Airsoft’s smaller projectile size allows for more realistic weaponry, as they do not require a large external compressed air tank or wider barrel than what you would commonly see on the real weapons themselves; airsoft BBs are able to fit inside a regular gun’s magazine, whereas paintballs usually reside in a fist-sized hopper above the paintball gun which feeds the paintballs into the paintball gun.

Despite the advantages the smaller projectile size brings, there are plenty of disadvantages, namely that it simply does not hit as hard as a paintball does and has no way of “marking” a player. Thus, airsofters have developed a serious code of integrity, which all players must follow in order for the game to function. Essentially you must call your “hits” and be honest about when you have been tagged. Surprisingly, most airsofters follow this code; although cheating does happen, it’s rarer than one would think.

Airsoft games are usually run by separating two teams that have a similar color scheme of camouflage, such as the tan team for tan style camouflage and green team for green style camouflage. Players are then given objectives by the field hosts that they must complete in order to win or lose the game. The most common game types include eliminating the enemy team, capture an objective, escort an objective, or defend a fortified area for a set time against improbable odds.

Perhaps the most amazing thing about airsoft is the feeling of immersion that sets in once the game starts. You’ve got a rifle, some ammunition and a group of players in military uniforms all with the same objective in mind. Yet, on the other side there’s a team consisting of the same materials determined to fight you every step of the way. This makes for incredible scenarios and creative thinking since you’re now exchanging fire with the enemy team in an effort to complete your objectives.

It’s different from video games where you’re controlling somebody and suffer virtually zero consequences from things like sprinting, bad positioning and poor awareness. In airsoft, you must take into account everything associated with being outdoors (read: stamina) as well as keep your head down to avoid getting hit and protect your team.

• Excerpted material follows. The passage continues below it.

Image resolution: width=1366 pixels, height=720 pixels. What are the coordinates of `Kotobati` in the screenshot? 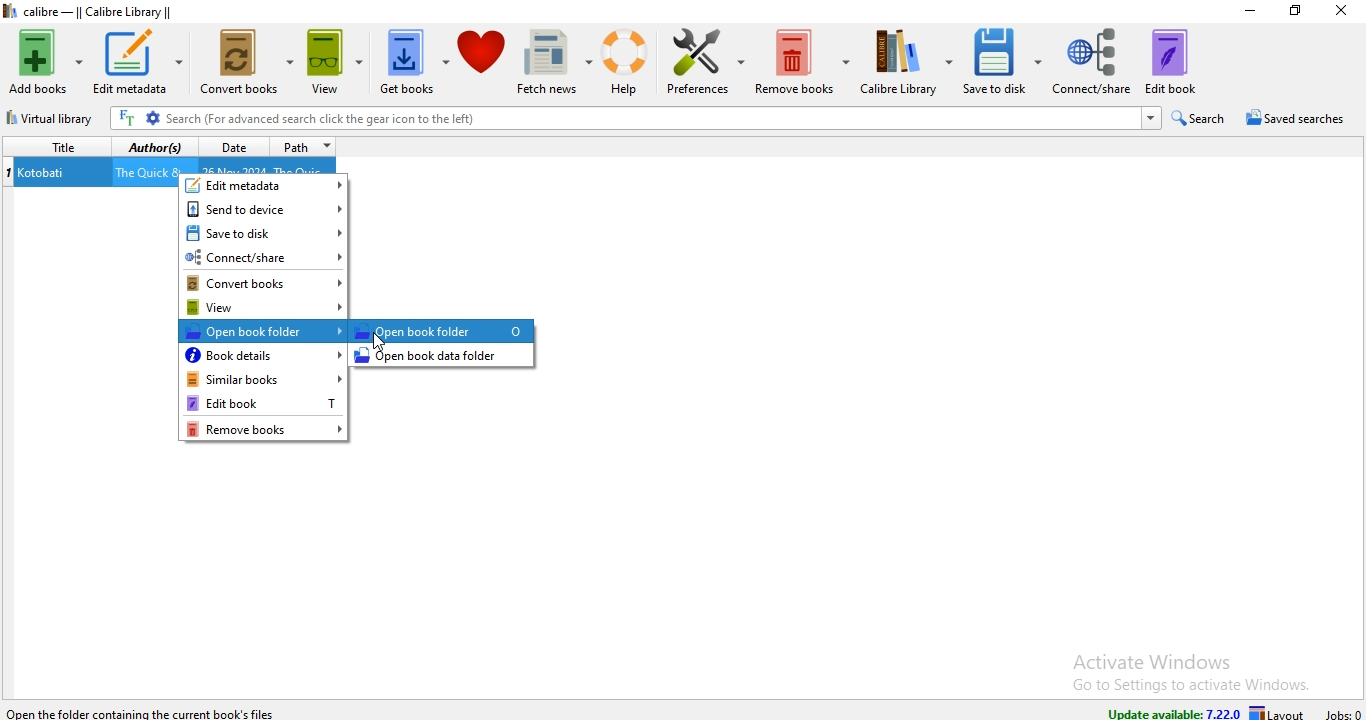 It's located at (45, 173).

Although sitting in a ditch in a Colorado forest with toy guns and less-than-military-grade gear and training is certainly a far cry from what the men and women of our armed forces do abroad, it is perhaps as close as one can get without the consequence of death or without having to actually join the military.

If you’ve been looking to find a new outdoor hobby, I would highly recommend trying out airsoft some weekend as it’s among the most satisfying weekend entertainment that I’ve had the chance to partake in.